APE uses Mini SAT solver to generate workflows, by relying on the SAT4J library. It creates a CNF (Conjunctive Normal Form) file the given length and gives it to the solver to find the first solution. Other solutions on the same length are found by adding a clause to the CNF file that excludes the previous solution (by adding the negations of the previous solution to the specification). This process is repeated until the desired number of solutions is found. In case not enough solutions are found on the given length, the length is increased and the process is repeated, by generating a new CNF file that encodes the problem on the new length.

The CNF encoding of the problem is used only internally, and comprises a set of clauses expressed as arrays of integers (each state statement is mapped to a positive integer, where negation is expressed as a negative value). However, the user can get access to the CNF file mapped back to the human-readable form by using APEDomainSetup.localCNF(path) method, and providing the path where the file should be stored. This will write in a file the last CNF encoding that was used in the SAT solver.

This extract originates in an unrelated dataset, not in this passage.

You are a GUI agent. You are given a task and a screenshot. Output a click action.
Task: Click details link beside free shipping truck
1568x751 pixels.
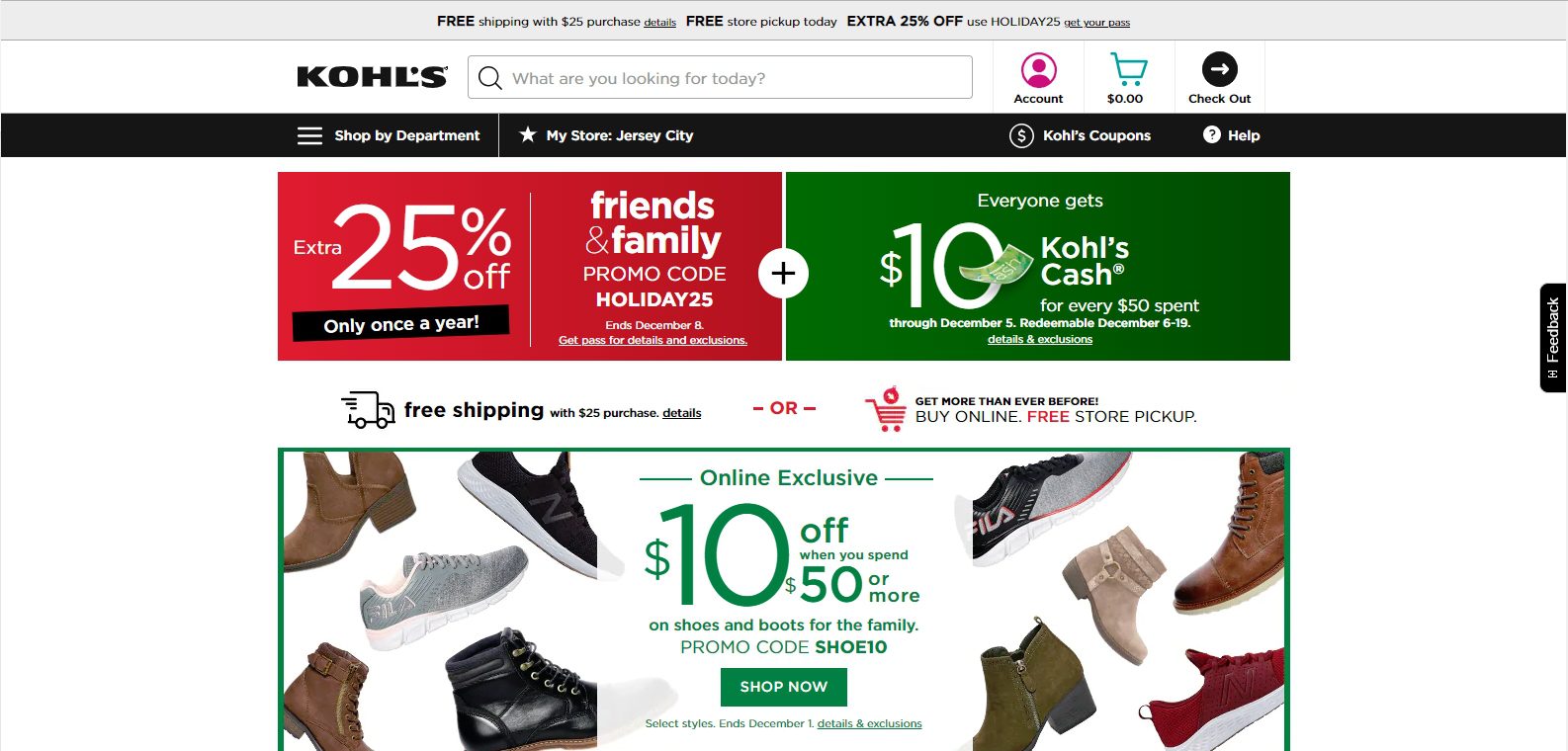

APE apeFramework = new APE(config);
apeFramework.getDomainSetup().setWriteLocalCNF("/home/cnf_encoding.txt");

Upon execution, the file will be created in the given path, and the user can inspect the CNF encoding of the problem. The following is an example snippet of the CNF encoding of the problem:

-http://edamontology.org/Artic(Tool1) empty(Out1.2)
-http://edamontology.org/Comet(Tool1) &APE_label&Data&TSV&(In0.0)
-http://edamontology.org/halvade_somatic(Tool1) empty(Out1.1)
-http://edamontology.org/halvade_somatic(Tool1) empty(Out1.2)
...

The first constraint encodes that in case Artic (tool name is Artic, http://edamontology.org/ is the ontology prefix) is used as the first tool (Tool1), the 3rd output of the first tool (Out1.2) is empty, because the tool Artic has only 2 outputs. The second constraint specifies that in case Comet``is used as the first tool, its first input (In0.0) must be of type ``Data and format TSV, with just a default APE_label (data can be labelled to create more strict constraints). The third and fourth constraints specify that in case halvade_somatic is used (as the first tool), the 2nd (Out1.1) and 3rd (Out1.2) outputs of the first tool must be empty, because the tool halvade_somatic has only one output.

The indexing of the tools and tool inputs and outputs is visualized in the following figure. Note that the element outXY in the figure is encoded as OutX.Y in CNF:

../../_images/SLTLx_structure.png

The initial Out data instances (Out0.0, … , Out0.k-1) are the workflow inputs (can be seen as “outputs of the environment”) and the last In data instances (In0.0, … , In0.k-1) are the workflow outputs (can be seen as “inputs used by the following environment”). Indexes start from 0. The latest implementation (APE v2) was described in the Chapter 4 of PhD thesis (V. Kasalica).